Un barrage contre le pacifique
INTRODUCTION
« Un Barrage contre le Pacifique » est la première tentative autobiographique, mélange d’imagination et de souvenirs, de Marguerite Duras. Elle a tiré la matière de ce roman d’une enfance farouche - passée en Extrême-Orient et qui l’a marquée pour toujours - de ses relations complexes et complices avec sa mère.
Dans ce roman, Duras dénonce explicitement son aversion pour le colonialisme.

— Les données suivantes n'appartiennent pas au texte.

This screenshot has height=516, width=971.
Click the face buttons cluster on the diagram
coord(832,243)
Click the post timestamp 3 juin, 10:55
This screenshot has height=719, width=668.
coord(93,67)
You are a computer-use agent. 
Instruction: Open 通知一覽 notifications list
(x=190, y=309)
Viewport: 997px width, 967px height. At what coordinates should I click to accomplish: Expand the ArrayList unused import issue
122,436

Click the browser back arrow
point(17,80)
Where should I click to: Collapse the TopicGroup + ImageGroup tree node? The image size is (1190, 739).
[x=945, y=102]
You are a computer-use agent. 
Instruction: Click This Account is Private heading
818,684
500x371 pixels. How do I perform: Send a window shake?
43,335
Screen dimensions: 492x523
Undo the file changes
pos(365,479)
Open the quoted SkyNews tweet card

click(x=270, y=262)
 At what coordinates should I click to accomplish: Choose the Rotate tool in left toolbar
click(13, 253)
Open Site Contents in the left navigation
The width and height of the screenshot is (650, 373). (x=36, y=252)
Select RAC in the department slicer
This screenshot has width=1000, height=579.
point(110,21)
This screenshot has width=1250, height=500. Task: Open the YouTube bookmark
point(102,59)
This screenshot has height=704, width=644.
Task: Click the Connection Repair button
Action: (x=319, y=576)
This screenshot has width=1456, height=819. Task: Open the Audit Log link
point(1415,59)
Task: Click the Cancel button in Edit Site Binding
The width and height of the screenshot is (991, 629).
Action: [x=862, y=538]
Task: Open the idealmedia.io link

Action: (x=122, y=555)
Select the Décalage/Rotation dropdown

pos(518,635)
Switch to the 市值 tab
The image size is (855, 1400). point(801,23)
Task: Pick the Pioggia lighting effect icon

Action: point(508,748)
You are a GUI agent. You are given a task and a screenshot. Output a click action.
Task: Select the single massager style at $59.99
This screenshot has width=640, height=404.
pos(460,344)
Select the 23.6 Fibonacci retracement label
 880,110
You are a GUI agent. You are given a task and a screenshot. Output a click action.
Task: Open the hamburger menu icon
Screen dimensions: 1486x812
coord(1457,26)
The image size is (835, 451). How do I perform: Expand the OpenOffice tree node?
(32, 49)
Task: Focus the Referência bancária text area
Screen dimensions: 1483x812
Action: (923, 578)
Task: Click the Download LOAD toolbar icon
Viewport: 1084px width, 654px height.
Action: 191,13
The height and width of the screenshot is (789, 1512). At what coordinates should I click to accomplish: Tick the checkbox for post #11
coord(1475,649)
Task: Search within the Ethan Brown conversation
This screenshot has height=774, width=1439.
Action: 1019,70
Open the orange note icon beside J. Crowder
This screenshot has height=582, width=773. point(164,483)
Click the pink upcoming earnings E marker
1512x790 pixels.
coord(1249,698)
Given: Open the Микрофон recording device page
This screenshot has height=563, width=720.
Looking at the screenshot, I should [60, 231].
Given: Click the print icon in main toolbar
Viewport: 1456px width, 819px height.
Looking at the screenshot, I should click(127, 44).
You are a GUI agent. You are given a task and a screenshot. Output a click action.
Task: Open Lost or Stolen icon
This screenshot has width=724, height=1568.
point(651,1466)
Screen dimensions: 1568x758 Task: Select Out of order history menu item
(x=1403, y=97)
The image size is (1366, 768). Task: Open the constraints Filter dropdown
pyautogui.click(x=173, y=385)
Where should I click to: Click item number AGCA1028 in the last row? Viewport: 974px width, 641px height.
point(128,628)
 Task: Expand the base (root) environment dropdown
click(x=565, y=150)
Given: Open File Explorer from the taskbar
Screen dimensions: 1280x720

Le roman paraît en 1950, à un moment où la guerre d’Indochine mobilise l’opinion française. Il est vrai que les confluences entre l’actualité et l’oeuvre durassienne sont nombreuses. A travers cette épopée lamentable de la mère et de la spoliation dont elle a été victime, l’auteur s’attache à raviver et réparer, en permanence, cette injustice et ce manque originels :
"Nous sommes ensemble dans une honte de principe d’avoir à vivre la vie. C’est là que nous sommes au plus profond de notre histoire commune, celle d’être tous les trois des enfants de cette personne de bonne foi, notre mère, que la société a assassinée. Nous sommes du côté de cette société qui a réduit ma mère au désespoir... nous haïssons la vie, nous nous haïssons [1]."
« Un Barrage contre le Pacifique » est construit sur de nombreux traits circulaires qui représentent des cercles de vie et de mort : d’où le désir de s’en sortir. Le rythme du texte repose sur la succession des images, des attitudes et sur les répétitions en "refrain" de certains énoncés qui lui donnent une structure musicale. Duras, à travers la focalisation systématique sur le personnage de Suzanne, perce constamment sous le texte. Nous allons aborder notre analyse par ces cercles de vie et de mort avant d’examiner comment le désir s’arrange des contraintes et surtout les dérange, les bouscule.
Dans les années trente, un couple français d’instituteurs part pour l’Indochine française. Avec l’espoir de faire fortune, de vivre l’aventure.